The grains brown rice, millet, quinoa, amaranth, buckwheat and corn are all gluten-free! There are so many amazing gluten-free alternatives using these grains to replace your old pasta, bread and other staples so don’t despair.
Breads:My all-time favorite bread is Udi’s sliced sandwich bread, which comes in whole wheat and “white.” Because my son was only used to getting sliced grainy bread, the first time I served this to my son in a pb&j, he told me ‘thank you for giving me white bread.” Udi’s also makes delicious Gluten-Free Muffins andbagels , which have become morning staples in our house.

Another favorite bread is the Food for Life Millet bread, which makes yummy sandwiches, garlic bread and the most delicious croutons. Food for Life also has a delicious Raison Pecan Bread, which we use for yummy cinnamon-raison toast in the morning! For tortillas, I suggest the rice tortillas from Food for Life or corn tortillas that don’t have any other added flours.Pamela’s, Red Mill, andNamaste, which makes great bread mixes!

Pasta: My favorite brand of pasta is Tinkyada, which is a rice-based pasta that cooks and tastes just like the “real stuff.” My kids literally have no idea that it is not regular pasta. Key here is that it is not brown like the whole wheat pasta so win-win! Other brands I like are Ancient Harvest, Bionaturae, and even Amy’s has a gluten-free, rice Mac n’Cheese!

Pancakes: Arrowhead Mills has an amazing gluten-free pancake mix and my family also likes the Namaste. Other good brands are Pamela’s and Bob’s Red Mill. For young children, being able to have their favorite treats is essential for having them stay on their diets, which leads to my next section…

Cookies/Treats: My kids adoreGlow Cookies and they come in a wide variety of flavors- Chocolate Chip, Double Chocolate Chip, Ginger Snap and Snickerdoodle! Emmy’s Macaroons are also delicious and come in Dark Cacao, Coconut-Vanilla, Chai Spice, Mint Chip, and Chocolate-Orange. Put any of these out and I can promise you that no one will even notice the difference!

Ice Box Bakery also has a frozen, ready- to- slice Gluten-free Chocolate Chip Cookies. These are fun because the kids really feel like they are having regular cookies and they are technically “homemade.” Gluten-Free Cookie Jar Company’s Chocolate chunk cookie, Sugar cookies, Double chocolate chip cookies, Vegan-chocolate chip cookie, Chocolate chip brownie, Mint chip brownie and Cheesecake swirl are out of this world!

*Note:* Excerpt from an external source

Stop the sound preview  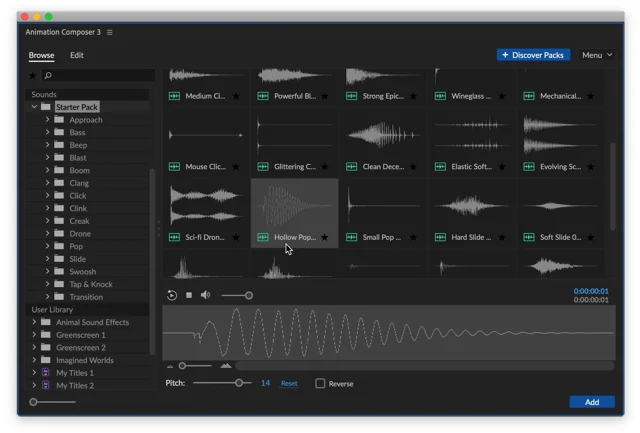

Another healthy alternative to cookies, are the coconut milk based “ice creams” made by Luna and Larry’s Coconut Bliss, which are sweetened with agave nectar not sugar!  Some of our favorites are Chocolate Hazelnut, Dark Chocolate, Vanilla Island, Mint Galactica, Naked Coconut, and Naked Almond Fudge! Yum! So Delicious also makes a good “ice cream” and has products using soy milk as well as coconut milk.

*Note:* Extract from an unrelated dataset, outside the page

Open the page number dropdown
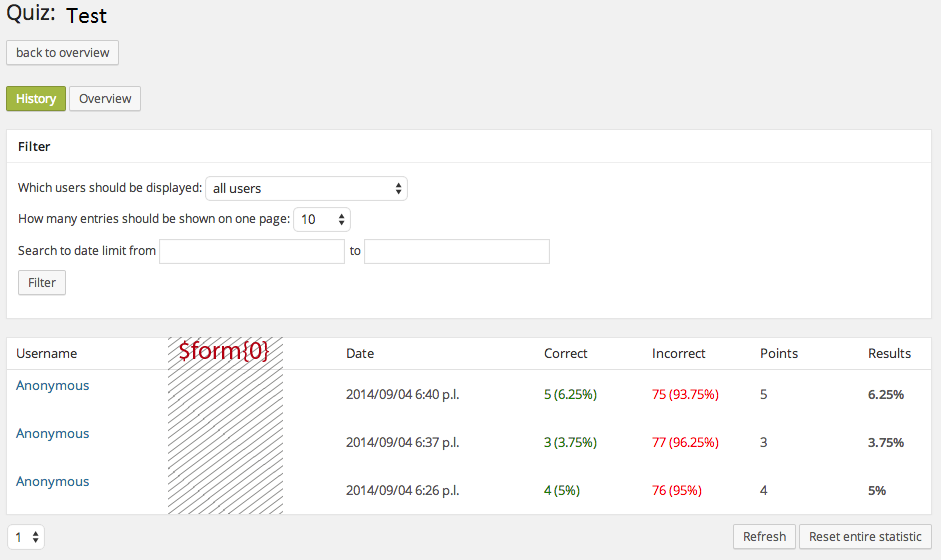Screen dimensions: 941x560 [x=26, y=537]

What else can I do other than take gluten out of my diet?

As I mentioned before, taking gluten out of my son’s diet was just part of our approach. When an individual has a gluten sensitivity, they have also had problems digesting and assimilating the nutrients in their food so they often will have nutritional deficiencies. Not only must you take the culprit (in this case gluten) out but you also have to build up their nutritional profile through vitamins and good food choices.

The gluten-free approach may not work for everyone but, if it does, it can literally change your life.